When you’re driving home or anywhere else off duty, particularly right after a shift, scan your mirrors and keep an eye out for any vehicle that appears to be following you. Maintain the same level awareness for someone following you on foot if you have to stop somewhere after work. Make it a habit to look around and behind you intermittently to see if you spot someone keeping an eye on you.

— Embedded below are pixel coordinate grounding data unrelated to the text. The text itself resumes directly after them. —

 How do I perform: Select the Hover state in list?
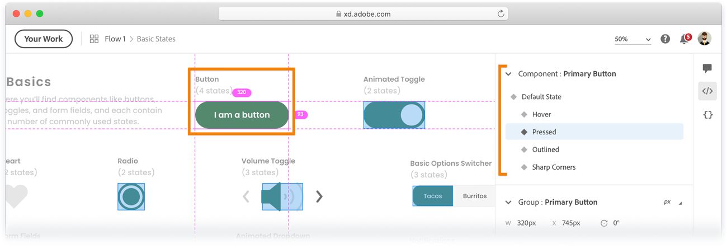[541, 114]
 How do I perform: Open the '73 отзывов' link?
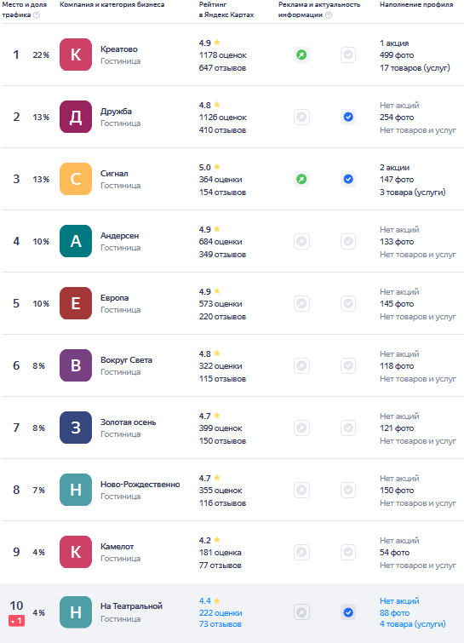click(x=221, y=624)
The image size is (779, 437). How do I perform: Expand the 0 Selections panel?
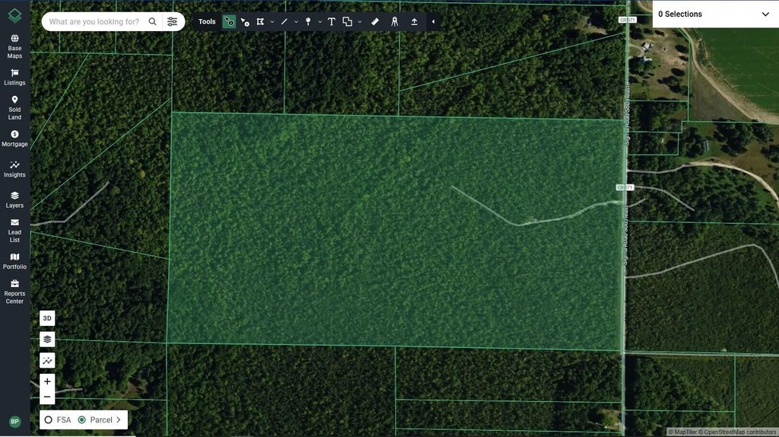[x=765, y=14]
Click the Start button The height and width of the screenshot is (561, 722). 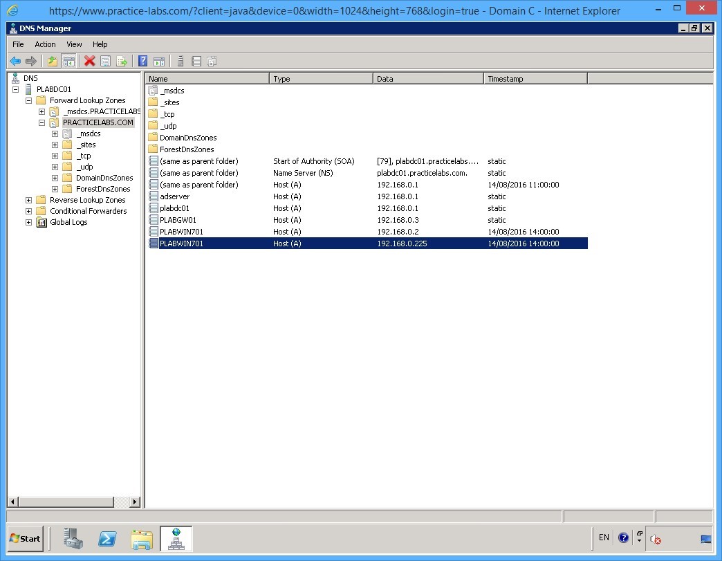(25, 538)
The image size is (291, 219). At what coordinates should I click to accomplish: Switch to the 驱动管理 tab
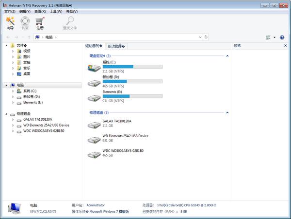[116, 46]
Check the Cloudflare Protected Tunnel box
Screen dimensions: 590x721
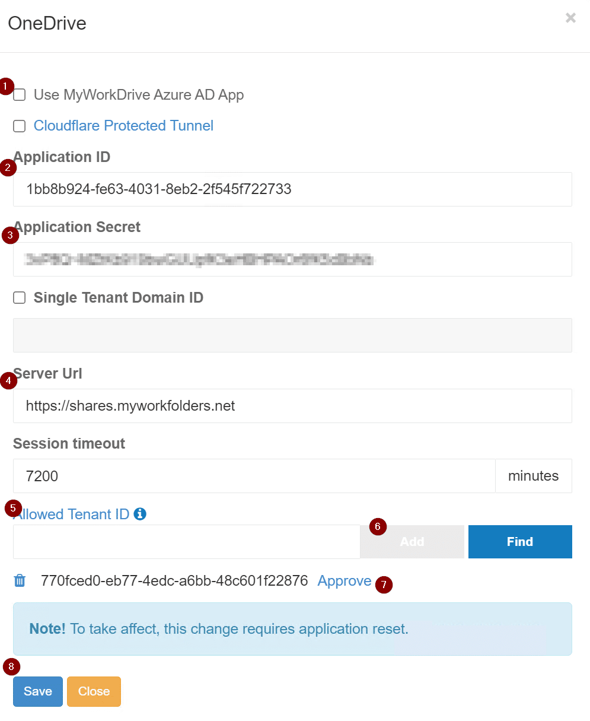point(18,126)
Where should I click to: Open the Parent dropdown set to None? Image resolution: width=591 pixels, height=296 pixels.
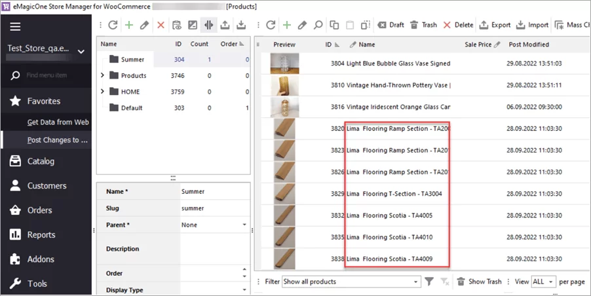[244, 225]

3. Get into civilian clothes.
If you’re driving home in your personal car, get out of the uniform. You never know when you might be driving by someone who’s not a cop fan and who now, after spotting your uniform shirt, sees an opportunity to follow you home.
4. Don’t be predictable.
Don’t make it easy for someone bent on confronting you off duty to get a fix on your timing. Vary your route home and vary your timing if possible. If a bad guy is able to pinpoint with near perfect accuracy where you’ll be and when after a shift or on your way to work, you may have made his mission easier. Stay as unpredictable as possible.
5. Look around when you come in and out of your house.
Make it a point to look down the street. See any cars that you don’t usually see in the neighborhood? Have you, oddly enough, seen that same mysterious car a few days in a row and noticed that it seems to move when you move? If so, look into it. The main key is to stay alert for anything out of the ordinary and to dig further should you sense a possible problem. It could be nothing, but blowing it off or not noticing could prove to be a mistake.
6. Engage your trusted neighbors.
It’s pretty typical for at least a couple of neighbors to know you’re a cop. Assuming they’re trusted, ask them to let you know if they see anything out of the ordinary going on when you’re not around or when you’re not looking. Have they noticed a particular car driving slowly by your house when you’re not home or when you’re inside? Have they noticed anyone walking down your street and paying particular attention to your house when they walk by? You should let them know that you want to know about even the slightest thing that might seem strange or give them pause and that they shouldn’t feel foolish clueing you in, even if they think it’s “probably nothing.”
7. Get your family involved.
This is for their sake and yours. If you’re together as a family, let them know that they should alert you to anything they notice as well – like a car that drove by and paid a suspiciously high amount of attention to your car. You should also consider teaching them to keep an eye out for people following them as well. You’ll want to do this within reason with your kids to avoid undue fear and paranoia, but a healthy level of general awareness can be critical to law enforcement family safety.